WORK ORDER:
Write out again, exactly, the lines below starting at the one with "Ausbauquerschnitt-Kleine Gasse-2.BA-Blatt-2.pdf (286, 1074)" and ending at the one with "Kontakt (724, 41)".

Collected data entries
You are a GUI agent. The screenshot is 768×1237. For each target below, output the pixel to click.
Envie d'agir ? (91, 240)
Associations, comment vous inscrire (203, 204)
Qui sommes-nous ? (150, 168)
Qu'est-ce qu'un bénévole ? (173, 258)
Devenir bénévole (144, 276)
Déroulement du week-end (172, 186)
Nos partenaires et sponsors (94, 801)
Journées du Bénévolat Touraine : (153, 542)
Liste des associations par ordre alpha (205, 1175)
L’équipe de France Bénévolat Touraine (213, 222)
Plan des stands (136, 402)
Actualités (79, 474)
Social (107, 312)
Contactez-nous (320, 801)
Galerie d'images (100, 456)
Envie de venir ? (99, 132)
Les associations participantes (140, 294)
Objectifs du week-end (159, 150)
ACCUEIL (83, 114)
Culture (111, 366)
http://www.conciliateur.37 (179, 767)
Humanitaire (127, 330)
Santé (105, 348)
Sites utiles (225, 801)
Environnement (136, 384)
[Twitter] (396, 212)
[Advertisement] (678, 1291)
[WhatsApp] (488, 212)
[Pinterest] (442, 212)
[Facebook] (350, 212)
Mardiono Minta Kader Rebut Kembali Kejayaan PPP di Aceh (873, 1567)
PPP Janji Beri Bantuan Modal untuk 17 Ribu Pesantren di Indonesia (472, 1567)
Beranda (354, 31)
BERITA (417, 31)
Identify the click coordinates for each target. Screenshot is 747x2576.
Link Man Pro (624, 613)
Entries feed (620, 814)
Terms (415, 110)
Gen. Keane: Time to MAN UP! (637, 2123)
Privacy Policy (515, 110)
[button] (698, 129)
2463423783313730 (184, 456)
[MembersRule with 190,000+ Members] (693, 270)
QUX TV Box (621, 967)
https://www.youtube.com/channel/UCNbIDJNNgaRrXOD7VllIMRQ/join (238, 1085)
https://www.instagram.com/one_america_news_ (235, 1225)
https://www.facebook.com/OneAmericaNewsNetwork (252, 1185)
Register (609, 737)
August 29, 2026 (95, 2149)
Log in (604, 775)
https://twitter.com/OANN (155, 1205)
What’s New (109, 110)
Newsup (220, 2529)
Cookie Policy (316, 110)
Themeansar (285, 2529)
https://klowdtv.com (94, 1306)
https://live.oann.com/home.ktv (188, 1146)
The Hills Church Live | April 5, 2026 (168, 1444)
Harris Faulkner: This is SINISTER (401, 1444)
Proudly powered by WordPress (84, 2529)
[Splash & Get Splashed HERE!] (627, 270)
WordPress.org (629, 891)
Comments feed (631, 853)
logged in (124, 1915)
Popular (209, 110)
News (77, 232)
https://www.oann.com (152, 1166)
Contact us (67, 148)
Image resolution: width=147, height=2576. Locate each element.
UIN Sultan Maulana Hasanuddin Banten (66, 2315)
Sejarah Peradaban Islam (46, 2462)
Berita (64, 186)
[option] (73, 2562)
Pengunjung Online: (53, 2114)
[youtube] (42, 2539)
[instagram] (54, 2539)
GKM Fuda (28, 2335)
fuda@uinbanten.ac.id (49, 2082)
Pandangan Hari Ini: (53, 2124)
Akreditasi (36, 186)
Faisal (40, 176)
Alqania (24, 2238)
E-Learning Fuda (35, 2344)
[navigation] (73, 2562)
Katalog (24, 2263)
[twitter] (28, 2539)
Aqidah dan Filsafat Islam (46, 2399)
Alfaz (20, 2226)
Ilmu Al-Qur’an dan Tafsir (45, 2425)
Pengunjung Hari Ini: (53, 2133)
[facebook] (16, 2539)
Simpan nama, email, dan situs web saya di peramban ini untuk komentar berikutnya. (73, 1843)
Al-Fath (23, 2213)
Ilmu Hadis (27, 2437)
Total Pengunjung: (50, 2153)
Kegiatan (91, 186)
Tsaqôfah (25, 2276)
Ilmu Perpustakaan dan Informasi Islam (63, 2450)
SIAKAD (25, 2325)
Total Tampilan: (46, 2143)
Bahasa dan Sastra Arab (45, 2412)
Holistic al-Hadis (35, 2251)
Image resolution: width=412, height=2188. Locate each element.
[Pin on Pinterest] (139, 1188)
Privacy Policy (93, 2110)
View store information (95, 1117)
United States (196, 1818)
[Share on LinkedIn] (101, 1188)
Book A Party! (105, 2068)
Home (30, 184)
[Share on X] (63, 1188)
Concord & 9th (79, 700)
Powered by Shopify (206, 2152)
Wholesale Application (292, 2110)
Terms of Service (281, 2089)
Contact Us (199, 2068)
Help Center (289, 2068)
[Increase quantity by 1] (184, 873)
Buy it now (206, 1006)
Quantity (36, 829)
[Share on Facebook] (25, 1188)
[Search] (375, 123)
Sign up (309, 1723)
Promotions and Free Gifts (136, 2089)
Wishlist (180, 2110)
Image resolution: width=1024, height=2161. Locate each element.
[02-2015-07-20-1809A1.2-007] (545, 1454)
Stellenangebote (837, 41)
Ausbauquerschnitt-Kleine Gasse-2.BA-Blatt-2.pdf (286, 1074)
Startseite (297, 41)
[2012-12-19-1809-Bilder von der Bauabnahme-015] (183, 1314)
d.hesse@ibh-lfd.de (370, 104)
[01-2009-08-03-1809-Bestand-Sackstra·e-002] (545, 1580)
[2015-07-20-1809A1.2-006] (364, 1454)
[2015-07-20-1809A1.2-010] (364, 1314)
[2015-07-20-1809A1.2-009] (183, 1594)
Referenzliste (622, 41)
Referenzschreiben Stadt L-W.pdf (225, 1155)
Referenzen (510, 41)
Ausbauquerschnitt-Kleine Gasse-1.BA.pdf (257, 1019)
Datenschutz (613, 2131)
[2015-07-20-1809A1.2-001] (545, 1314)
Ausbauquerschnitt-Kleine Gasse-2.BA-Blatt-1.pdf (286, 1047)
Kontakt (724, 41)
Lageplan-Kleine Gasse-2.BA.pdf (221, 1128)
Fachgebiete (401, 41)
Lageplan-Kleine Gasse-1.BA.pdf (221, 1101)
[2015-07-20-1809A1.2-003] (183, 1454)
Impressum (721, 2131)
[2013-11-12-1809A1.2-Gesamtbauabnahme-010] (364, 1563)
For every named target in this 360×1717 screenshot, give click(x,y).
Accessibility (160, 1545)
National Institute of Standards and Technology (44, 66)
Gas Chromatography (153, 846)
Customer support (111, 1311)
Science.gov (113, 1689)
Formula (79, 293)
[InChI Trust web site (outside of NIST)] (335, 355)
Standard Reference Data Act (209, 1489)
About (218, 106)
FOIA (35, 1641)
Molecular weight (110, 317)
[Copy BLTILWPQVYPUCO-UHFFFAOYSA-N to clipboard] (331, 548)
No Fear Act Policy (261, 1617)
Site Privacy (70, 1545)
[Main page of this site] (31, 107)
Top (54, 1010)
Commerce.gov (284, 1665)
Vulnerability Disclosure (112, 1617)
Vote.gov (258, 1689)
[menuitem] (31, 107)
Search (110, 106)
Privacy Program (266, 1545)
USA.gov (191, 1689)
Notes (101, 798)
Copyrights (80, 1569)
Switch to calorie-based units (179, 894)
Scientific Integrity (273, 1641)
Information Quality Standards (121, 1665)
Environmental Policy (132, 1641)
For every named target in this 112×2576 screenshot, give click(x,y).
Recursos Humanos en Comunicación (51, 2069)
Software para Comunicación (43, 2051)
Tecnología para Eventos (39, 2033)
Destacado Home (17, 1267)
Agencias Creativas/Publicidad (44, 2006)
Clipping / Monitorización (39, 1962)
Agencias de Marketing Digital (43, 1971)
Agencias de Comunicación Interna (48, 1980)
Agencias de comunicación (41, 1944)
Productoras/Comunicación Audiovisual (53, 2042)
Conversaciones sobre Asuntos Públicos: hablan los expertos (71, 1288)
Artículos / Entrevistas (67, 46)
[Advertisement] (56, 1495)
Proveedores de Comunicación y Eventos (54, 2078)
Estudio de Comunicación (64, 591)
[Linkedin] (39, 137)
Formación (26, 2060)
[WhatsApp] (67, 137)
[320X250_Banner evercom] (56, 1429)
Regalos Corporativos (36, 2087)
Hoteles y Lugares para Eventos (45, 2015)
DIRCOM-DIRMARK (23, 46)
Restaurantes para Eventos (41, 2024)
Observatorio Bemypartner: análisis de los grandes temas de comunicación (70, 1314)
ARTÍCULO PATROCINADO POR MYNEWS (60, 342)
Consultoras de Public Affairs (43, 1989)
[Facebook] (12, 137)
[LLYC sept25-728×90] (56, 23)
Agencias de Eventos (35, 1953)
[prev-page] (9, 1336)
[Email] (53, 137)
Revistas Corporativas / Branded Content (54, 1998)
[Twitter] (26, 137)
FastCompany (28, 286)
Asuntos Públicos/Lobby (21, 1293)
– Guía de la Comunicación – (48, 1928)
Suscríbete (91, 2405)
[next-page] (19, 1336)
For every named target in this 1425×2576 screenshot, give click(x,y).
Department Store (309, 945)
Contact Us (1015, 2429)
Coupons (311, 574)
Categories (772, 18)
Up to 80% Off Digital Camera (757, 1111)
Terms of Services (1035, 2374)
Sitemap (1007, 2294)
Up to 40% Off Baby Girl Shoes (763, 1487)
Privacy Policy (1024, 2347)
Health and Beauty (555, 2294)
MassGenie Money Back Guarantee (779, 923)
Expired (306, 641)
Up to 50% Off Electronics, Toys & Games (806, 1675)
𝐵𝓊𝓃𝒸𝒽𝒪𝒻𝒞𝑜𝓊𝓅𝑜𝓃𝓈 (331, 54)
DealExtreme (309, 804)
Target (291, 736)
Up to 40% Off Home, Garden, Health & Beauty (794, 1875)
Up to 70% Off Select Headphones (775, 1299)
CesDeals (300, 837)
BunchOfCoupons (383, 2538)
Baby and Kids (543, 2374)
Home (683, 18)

EXERCISE RESULT:
Ausbauquerschnitt-Kleine Gasse-2.BA-Blatt-2.pdf (286, 1074)
Startseite (297, 41)
[2012-12-19-1809-Bilder von der Bauabnahme-015] (183, 1314)
d.hesse@ibh-lfd.de (370, 104)
[01-2009-08-03-1809-Bestand-Sackstra·e-002] (545, 1580)
[2015-07-20-1809A1.2-006] (364, 1454)
[2015-07-20-1809A1.2-010] (364, 1314)
[2015-07-20-1809A1.2-009] (183, 1594)
Referenzliste (622, 41)
Referenzschreiben Stadt L-W.pdf (225, 1155)
Referenzen (510, 41)
Ausbauquerschnitt-Kleine Gasse-1.BA.pdf (257, 1019)
Datenschutz (613, 2131)
[2015-07-20-1809A1.2-001] (545, 1314)
Ausbauquerschnitt-Kleine Gasse-2.BA-Blatt-1.pdf (286, 1047)
Kontakt (724, 41)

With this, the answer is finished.